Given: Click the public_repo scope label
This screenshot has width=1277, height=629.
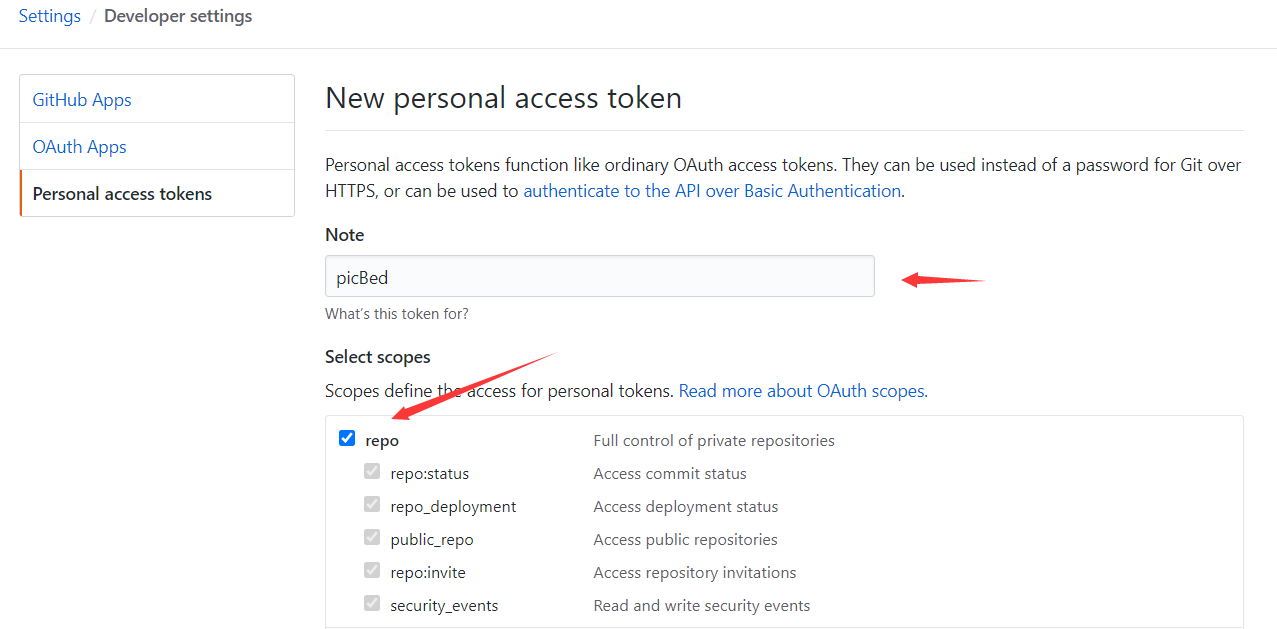Looking at the screenshot, I should (x=432, y=539).
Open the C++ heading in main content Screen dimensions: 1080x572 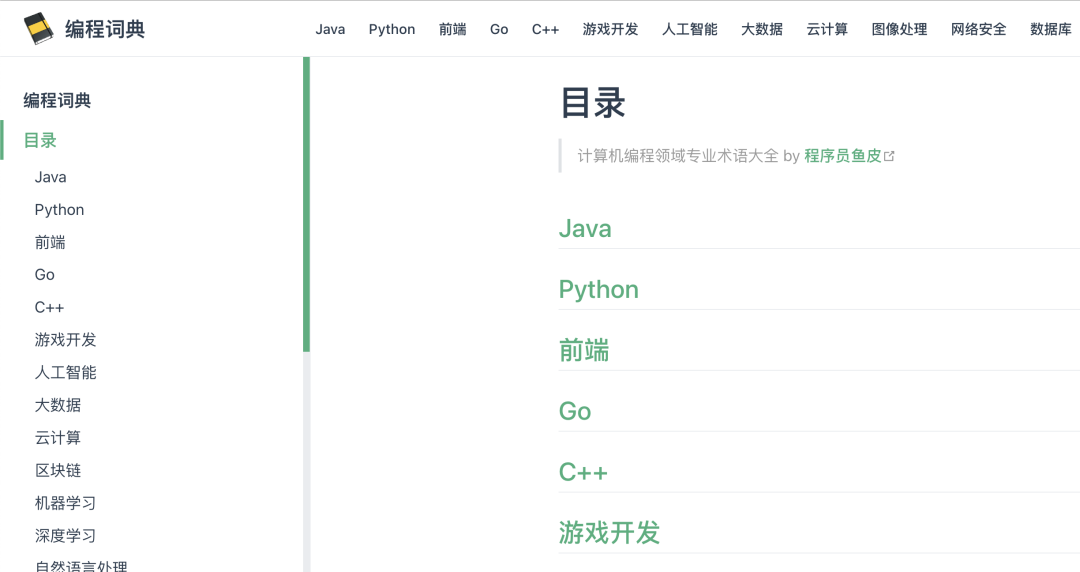583,472
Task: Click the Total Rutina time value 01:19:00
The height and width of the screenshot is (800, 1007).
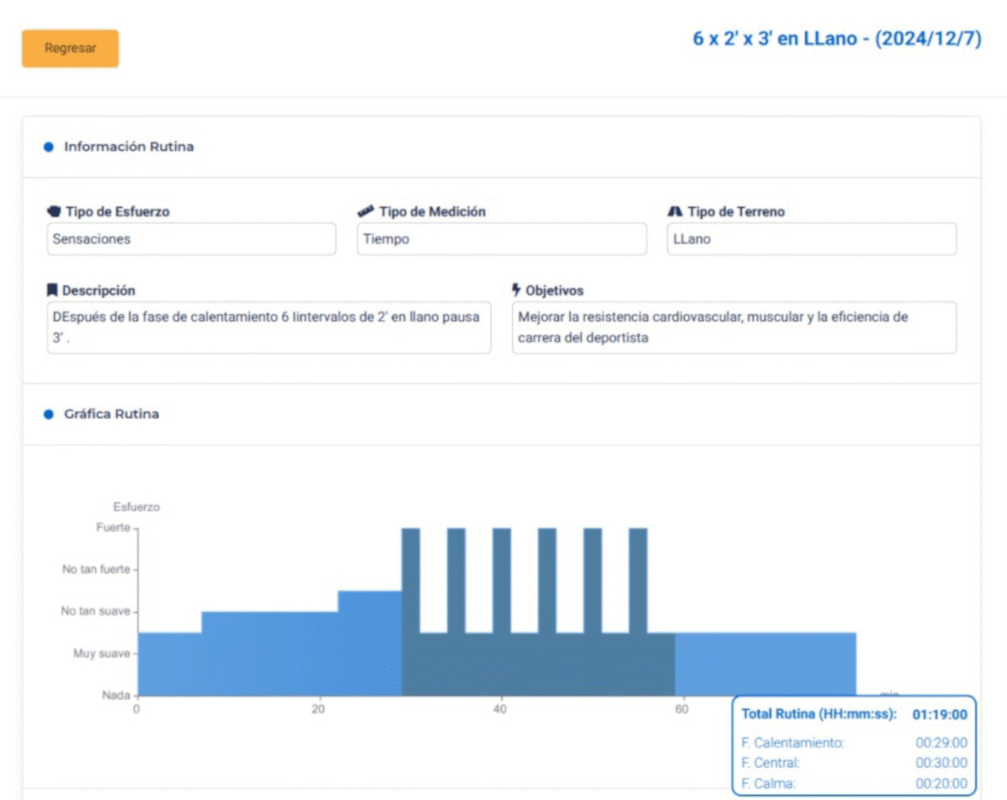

# # # # # # #

Take from the entries every line that has the string "Click".

Given: Click the public_repo scope label
Task: Click the Total Rutina time value 01:19:00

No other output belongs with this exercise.